Copy out the entire listing below exactly, but without its pictures.

Segment Start: TASK MATERIAL

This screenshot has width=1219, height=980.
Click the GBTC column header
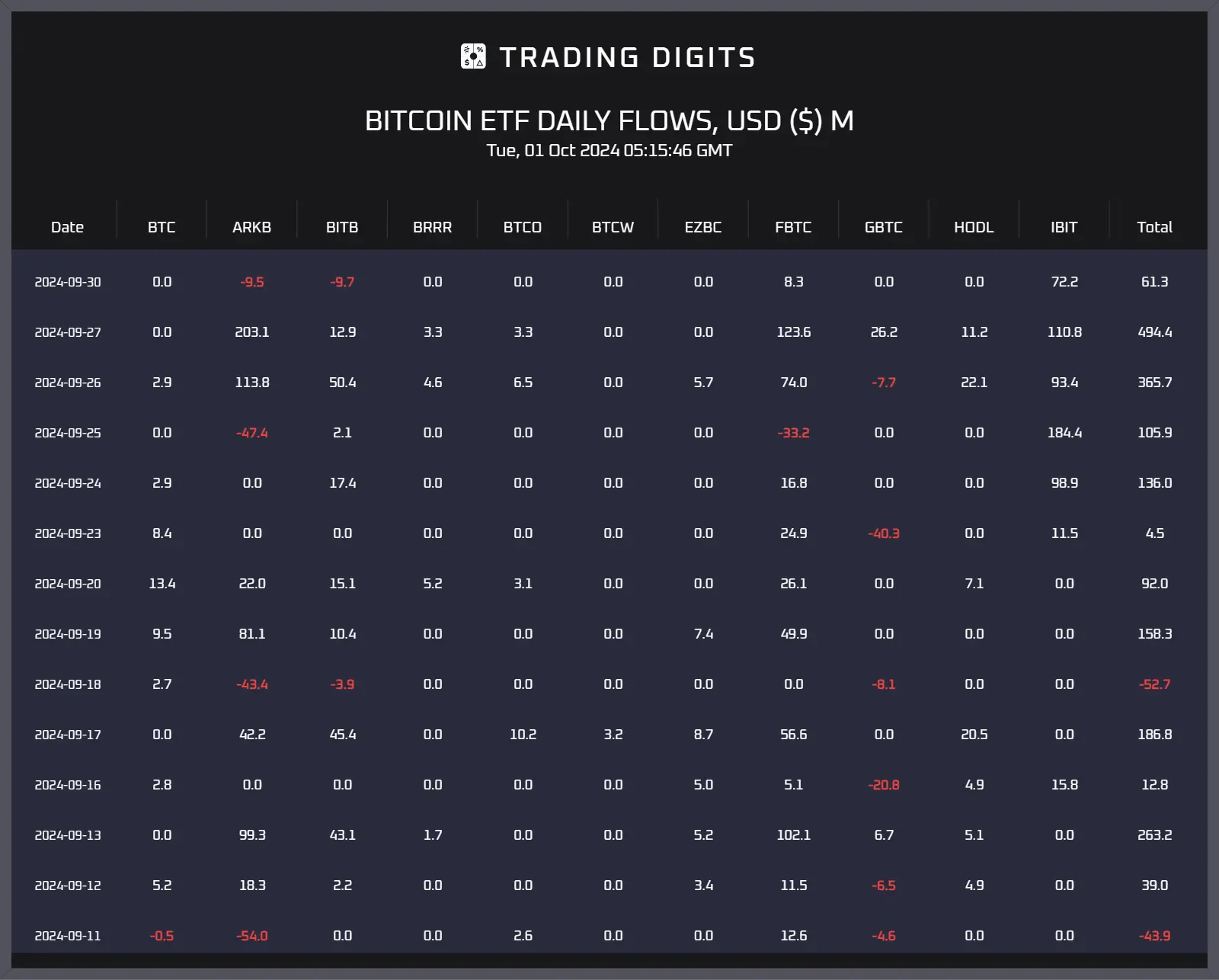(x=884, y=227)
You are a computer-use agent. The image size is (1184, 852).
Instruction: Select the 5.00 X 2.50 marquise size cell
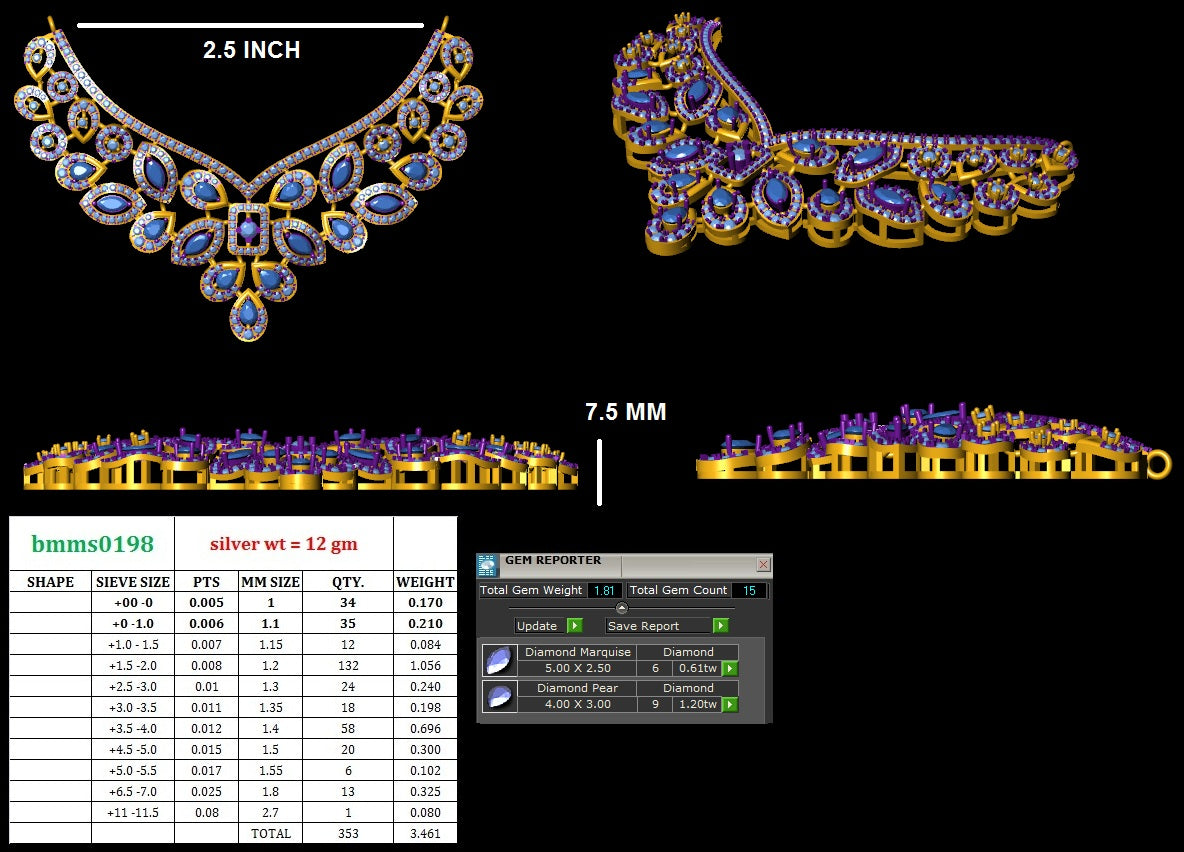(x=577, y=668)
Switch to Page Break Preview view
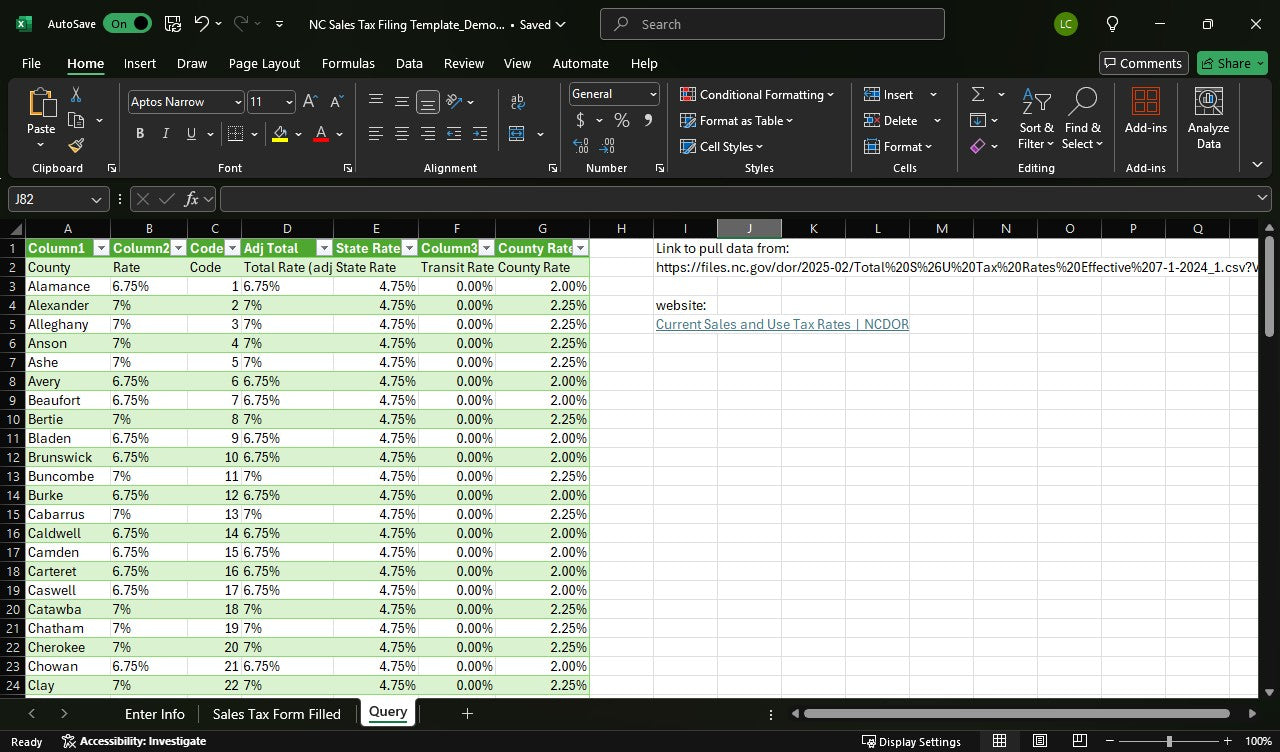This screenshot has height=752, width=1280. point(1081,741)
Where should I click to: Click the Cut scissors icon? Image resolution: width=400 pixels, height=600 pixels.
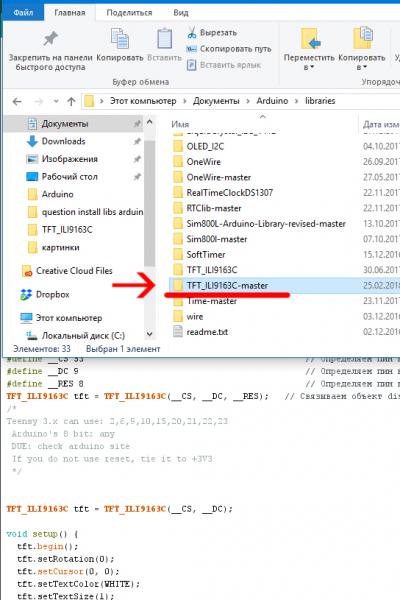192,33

Segment End: TASK MATERIAL

EXERCISE RESULT
This screenshot has width=1219, height=980.
Click the GBTC column header
(x=884, y=227)
You are a computer-use agent. The image size is (1184, 852).
Instruction: Select the 5.00 X 2.50 marquise size cell
(x=577, y=668)
Switch to Page Break Preview view
This screenshot has height=752, width=1280. point(1081,741)
Where should I click to: Click the Cut scissors icon? Image resolution: width=400 pixels, height=600 pixels.
192,33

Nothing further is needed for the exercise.